Я из тех, кто один, от фанфар в стороне,
Недовольный куплет под сурдинку поет…
Разумеется, эти строчки Брассанса относятся только к миру литературы и искусства. Но отчужденность Брассанса от людей мира искусства и от общих принципов этого мира и является притягивающей к нему силой для той среды, которая его боготворит, то есть для народа.
– Почему вы больше ни разу не снимались в кино? – спрашивали Брассанса после того, как он единственный раз в жизни сыграл роль в фильме «Сиреневые ворота».
– Я не люблю работать в коллективе, хотя считаю, что это очень приятно. Но когда мне приходится, то я часто не соглашаюсь, начинаю придираться. И тогда к чему все это?.. Я пробую любить людей, и если я не выношу их, то это моя ошибка. Да, это моя ошибка… И лучше пусть мне наступают на ноги, чем наступать самому.
Фильм «Сиреневые ворота» так и остался единственным, где снимался Брассанс. Но для этого фильма им были написаны три песни – «Сирень», «Вино» и «Миндальное дерево».

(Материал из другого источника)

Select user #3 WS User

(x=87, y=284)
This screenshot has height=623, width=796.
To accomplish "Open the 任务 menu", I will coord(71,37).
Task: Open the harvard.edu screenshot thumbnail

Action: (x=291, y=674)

Брассанс любит писать музыку на стихи других поэтов. Так, в его исполнении можно услышать стихи Гюго – «Легенда о монашенке», Верлена – «Коломбина», Поля Валери – «Очарование», Арагона – «Нет счастливой любви», Поля Фора – «Похороны Верлена». Эти песни – яркое доказательство, что композитор в нем живет так же крепко, как и поэт. Интересно, что стихи других поэтов, на мелодию Брассанса, в его интерпретации обретают большую выразительность и, кроме того, народную интонацию, он как бы придает им особый национальный колорит, а публике нравится неподдельная приверженность Брассанса к национальному духу.

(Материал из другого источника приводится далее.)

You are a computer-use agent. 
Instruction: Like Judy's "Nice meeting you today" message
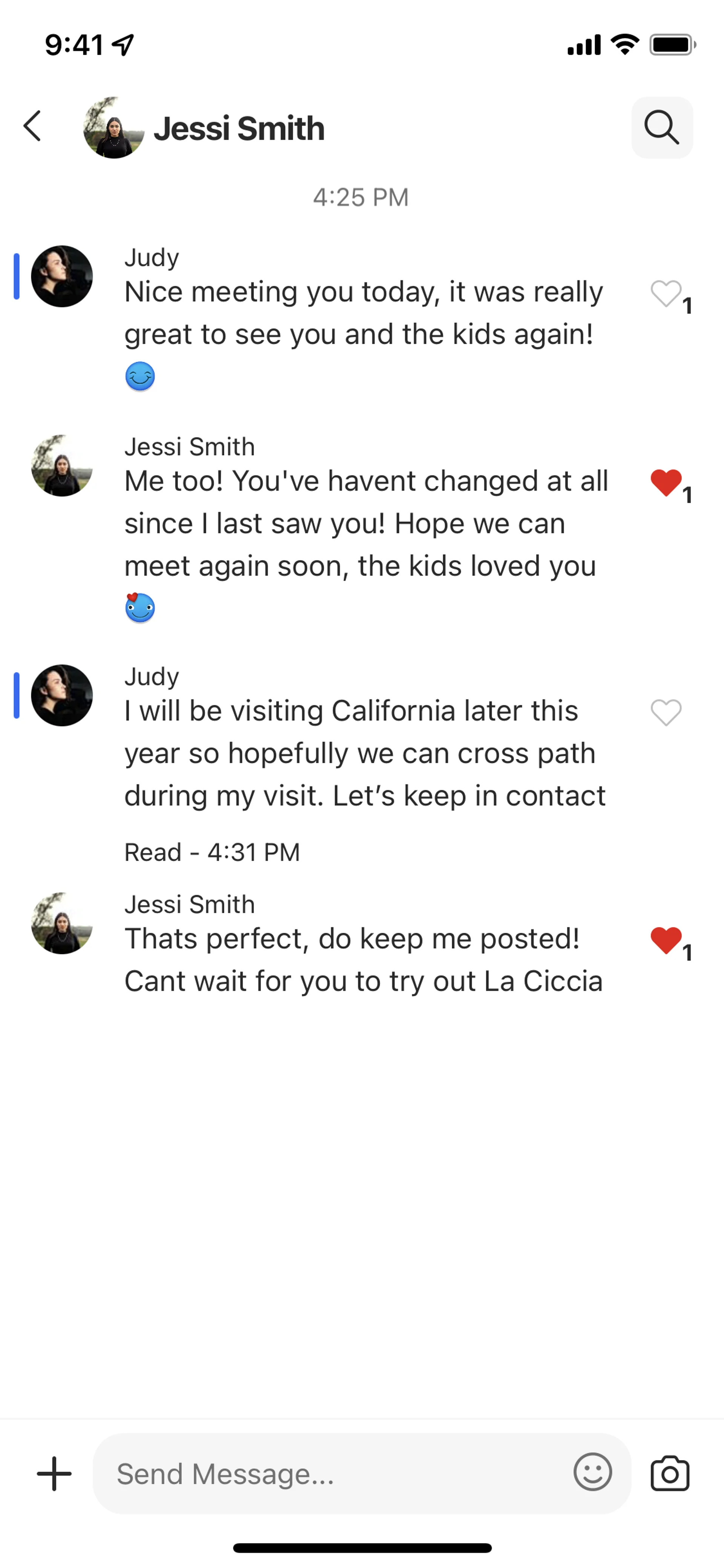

Есть у Брассанса песни времен апашей, времен героинь и героев Тулуза Лотрека, такие, как «Убийство» и «Кабачок», от них веет духом Франции конца XIX столетия. Но мне больше нравятся очаровательные, изящные песенки того же характера, но с налетом какой-то печали.
Особенно интересны именно те песни, в которых за как будто невинными, безобидными строчками таится вся вольная душа Брассанса, его отношение к жизни, на вид легковесное и озорное, а на деле – гуманное и взыскательное к людским, равно как и к собственным, недостаткам. Этому доказательство песня.
ВЕТЕР
Если пойдем Новым мостом,
Подует ветер, не тужи,
А только юбку придержи.
Если пойдем Новым мостом,
Подует ветер февраля,
Придержим шляпу за поля.
И глупцы, и умный люд
Говорят, что ветер плут,
Он и дерево трясет,
Крышу снесет,
Шляпу сорвет,
Судят умный и дурак,
Судят ветер так и сяк,
А ему все пересуды
В высшей степени – пустяк!
Откровенно говоря
И любой пример беря,
Ветер выглядит скотиной,
Что людей пугает зря.
Но, пожалуй, только тех,
Кто из нас противней всех,
Выбирает свежий ветер
На предмет своих утех.
Если пойдем
Новым мостом,
Подует ветер, не тужи,
А только юбку придержи!
Если пойдем
Новым мостом,
Подует ветер февраля —
Придержим шляпу за поля!
Таков Брассанс, умный и добрый. И если есть в творчестве этого сдержанного и вежливого человека сарказм и ирония, а в его лексике грубоватость и чрезмерная свобода, то все это служит ему оружием в борьбе за гуманность и человеческие права.
Брассанс искренен в своем отказе от общества, всегда следующего моде. Но на фоне доходящей до абсурда обнаженности, интереса к сексуальному в западном искусстве, будь то кино, балет, драма или изобразительное искусство, на фоне этой вакханалии порока Брассанс целомудрен, как сама земля, как сама природа. В его творчестве утверждение жизни и человеческих отношений остается в понятии первородного греха Адама и Евы. Все остальное не трогает его – потомственного гражданина земли французской, труженика из семьи каменщиков. Оттого и поэзия его для меня более национальна, чем поэзия любого другого французского поэта наших дней.
Этот живой источник дает Брассансу силы стоять выше горячечной блажи публики, поскольку и у него, как у всякого артиста, есть свои «фаны» – фанатики, болельщики, на которых не следует слишком надеяться. К счастью, настоящие поклонники творчества Брассанса – это народ, который прощает ему его громогласную ругань, зная, что за ней стоят его честность, искренность и подлинная любовь к родине и своему народу, щедрому, влюбленному в жизнь, чудесному французскому народу.